◆ TASK ITEM ◆
Look in the data below for the line that has "The height and", then print exactly every line from there through the line that has "Open the Sevilla", leaving pictures out.

◆ TASK INPUT ◆
_ _ _ _ _

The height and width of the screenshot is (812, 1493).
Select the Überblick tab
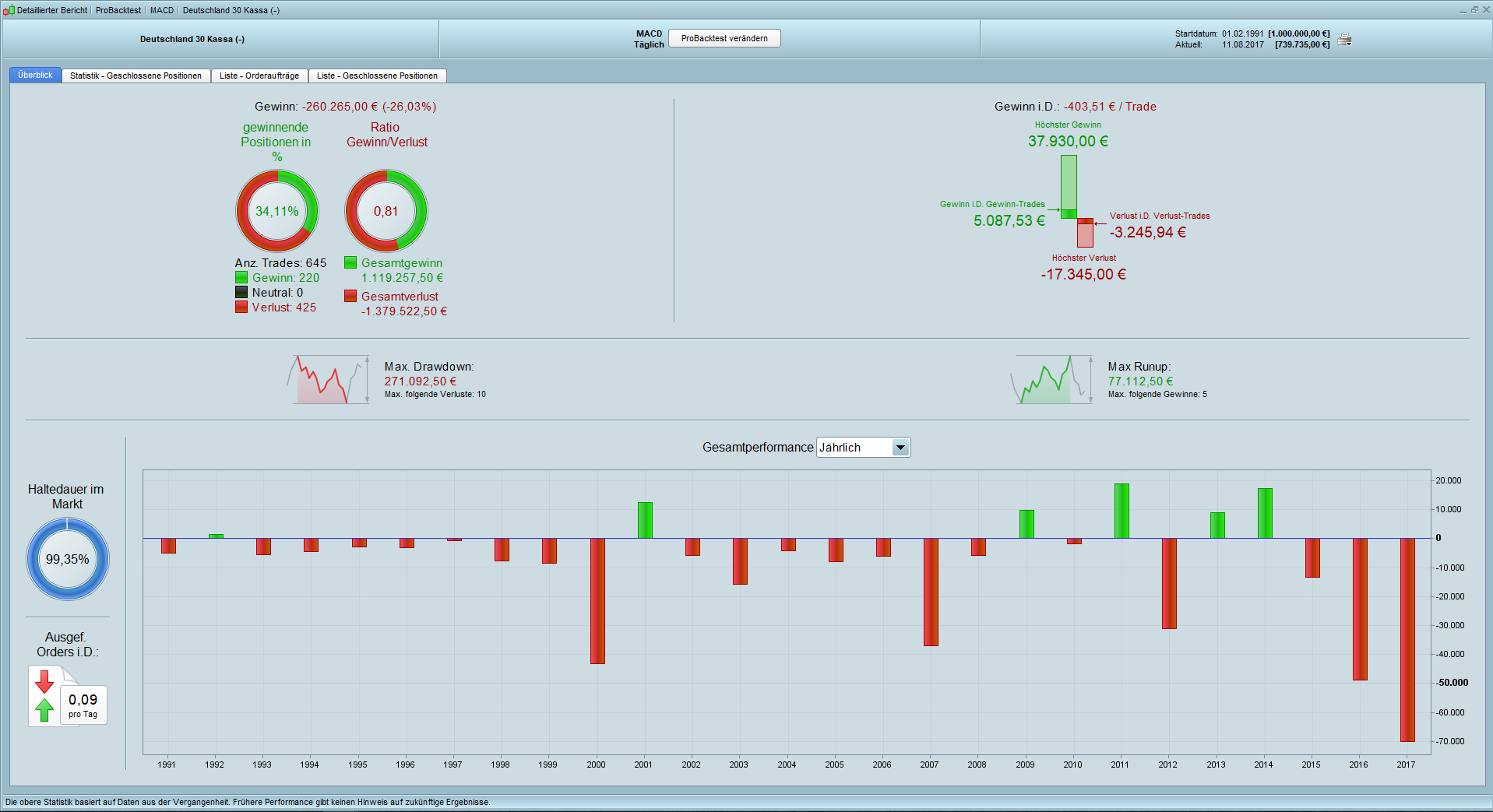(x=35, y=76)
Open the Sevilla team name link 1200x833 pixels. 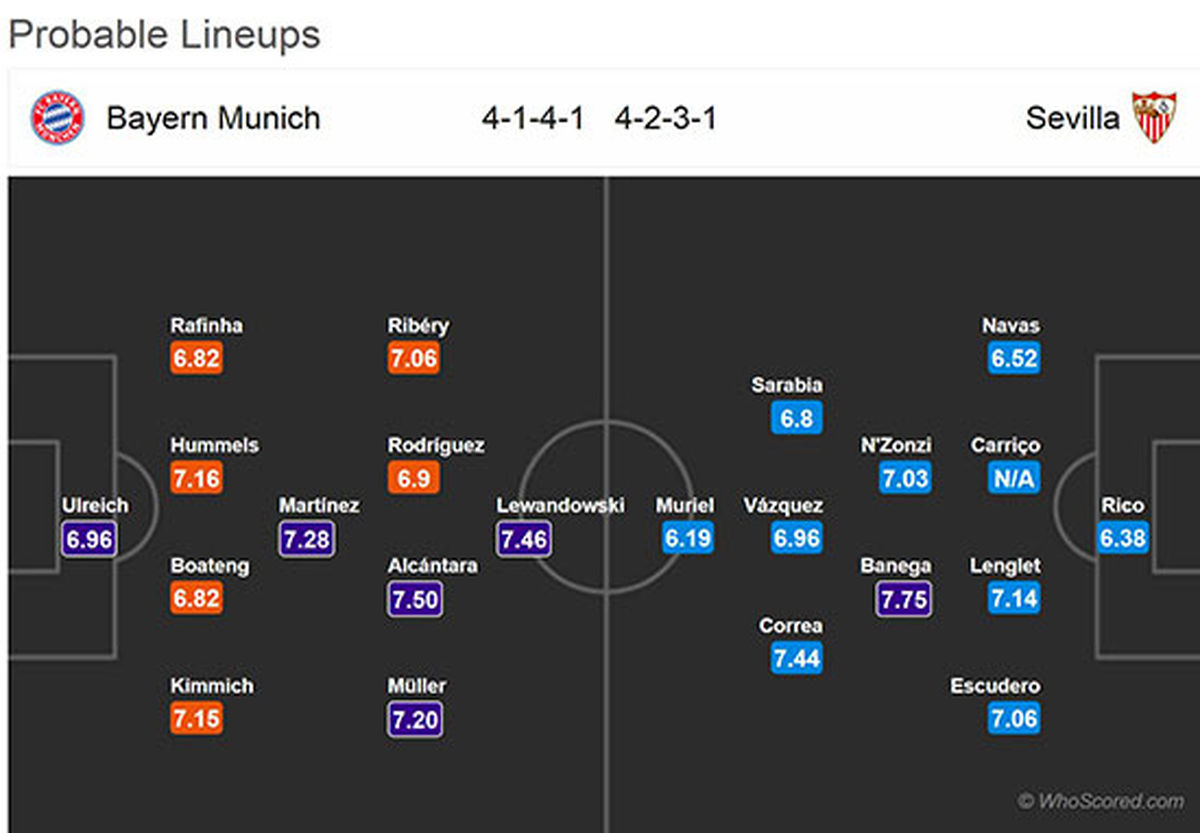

_ _ _ _ _

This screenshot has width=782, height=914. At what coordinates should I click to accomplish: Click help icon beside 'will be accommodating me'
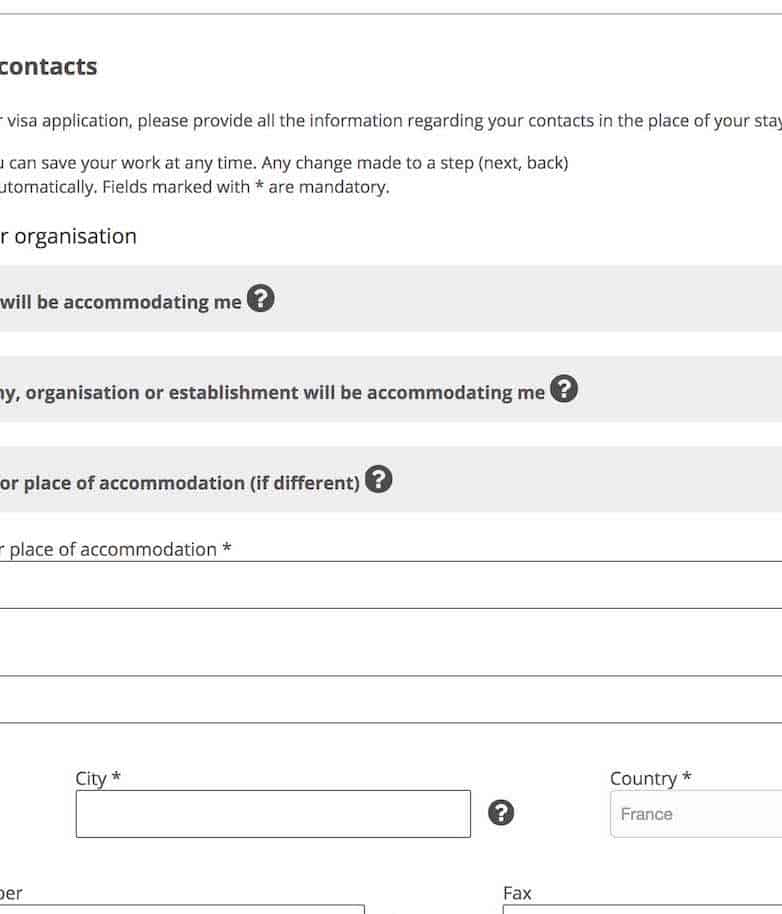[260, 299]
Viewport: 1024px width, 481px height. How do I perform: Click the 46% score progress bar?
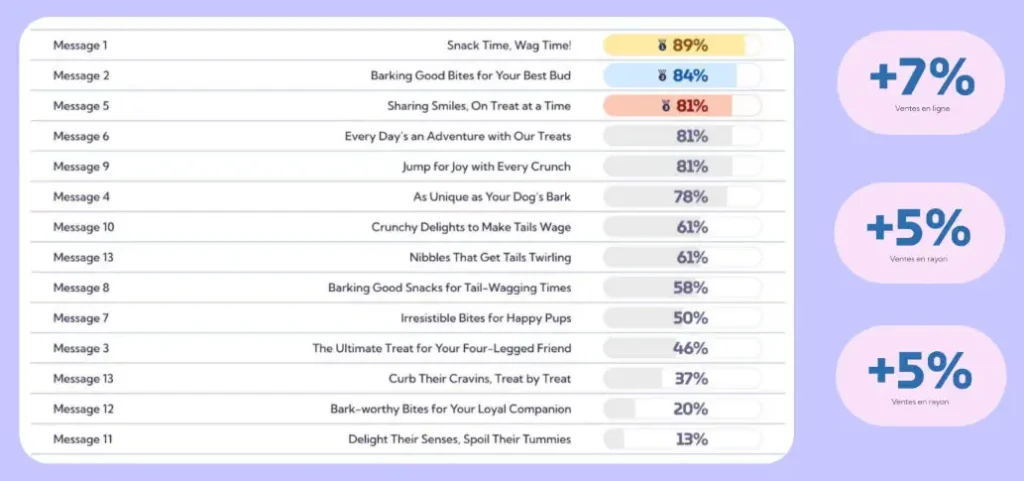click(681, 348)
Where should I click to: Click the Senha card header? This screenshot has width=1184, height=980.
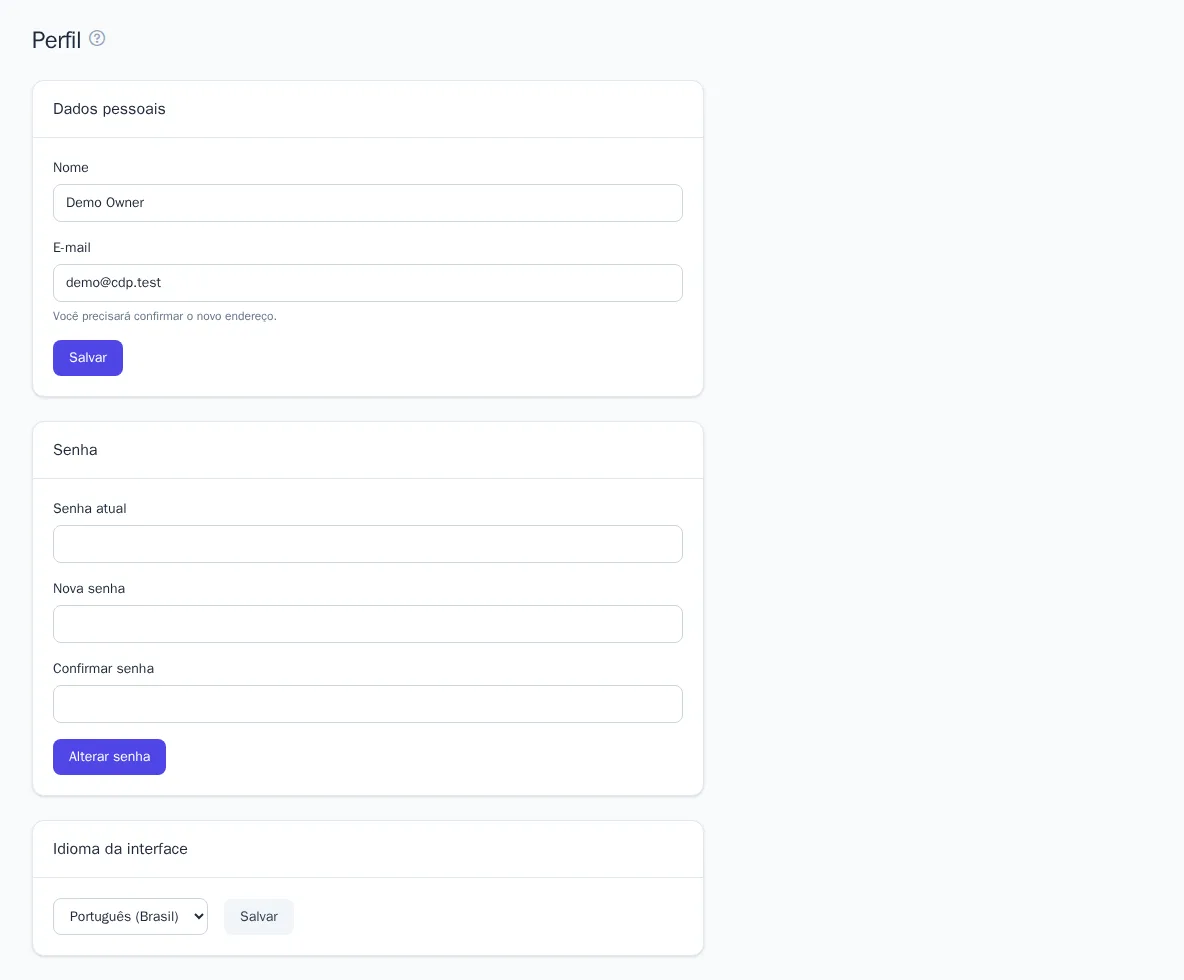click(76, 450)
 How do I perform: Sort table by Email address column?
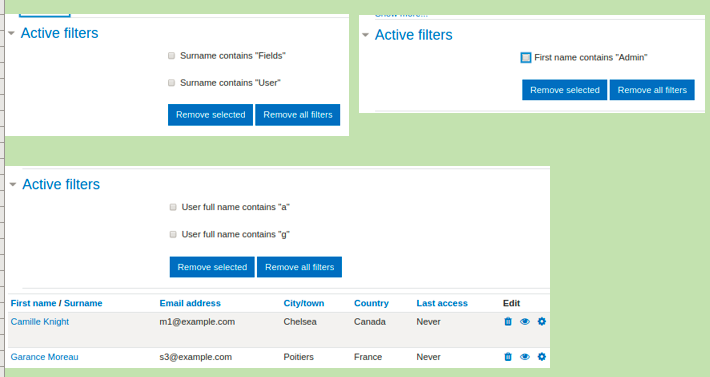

_ _ _ _ _

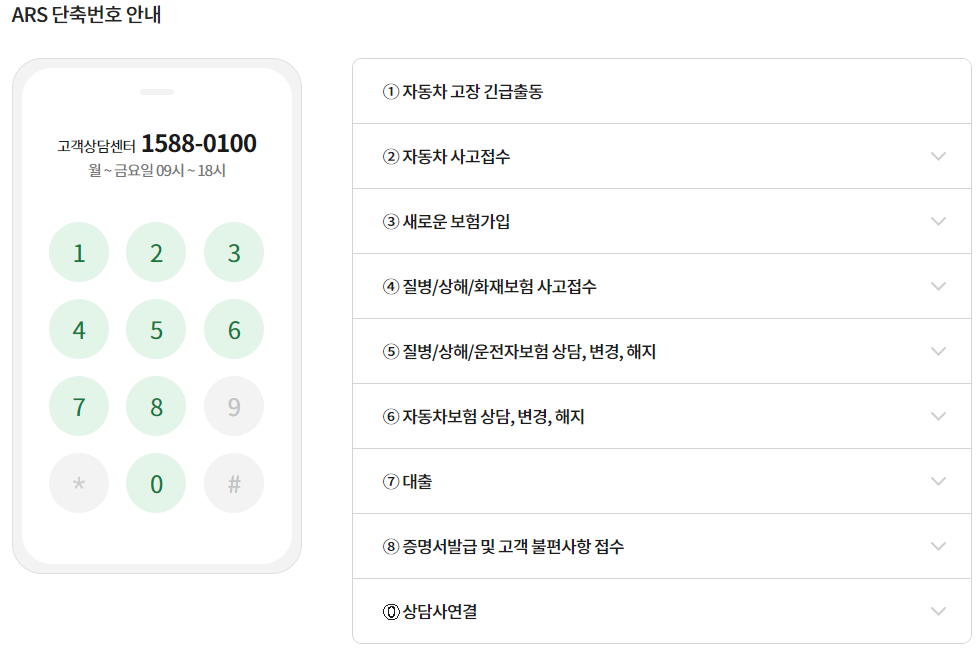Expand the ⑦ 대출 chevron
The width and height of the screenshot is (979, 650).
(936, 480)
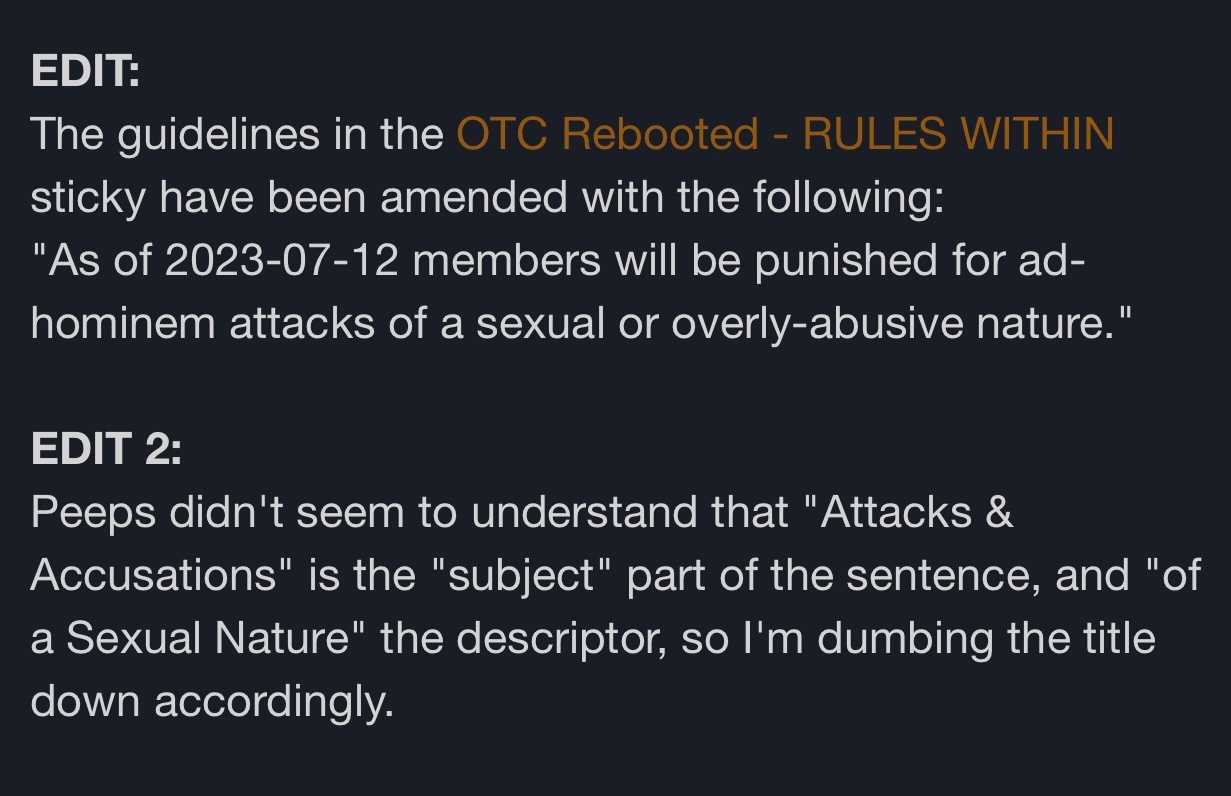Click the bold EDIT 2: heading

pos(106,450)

_ _ _ _ _

◆ ANSWER FOR THE TASK ◆
The height and width of the screenshot is (812, 1493).
Select the Überblick tab
(x=35, y=76)
Open the Sevilla team name link 1200x833 pixels. 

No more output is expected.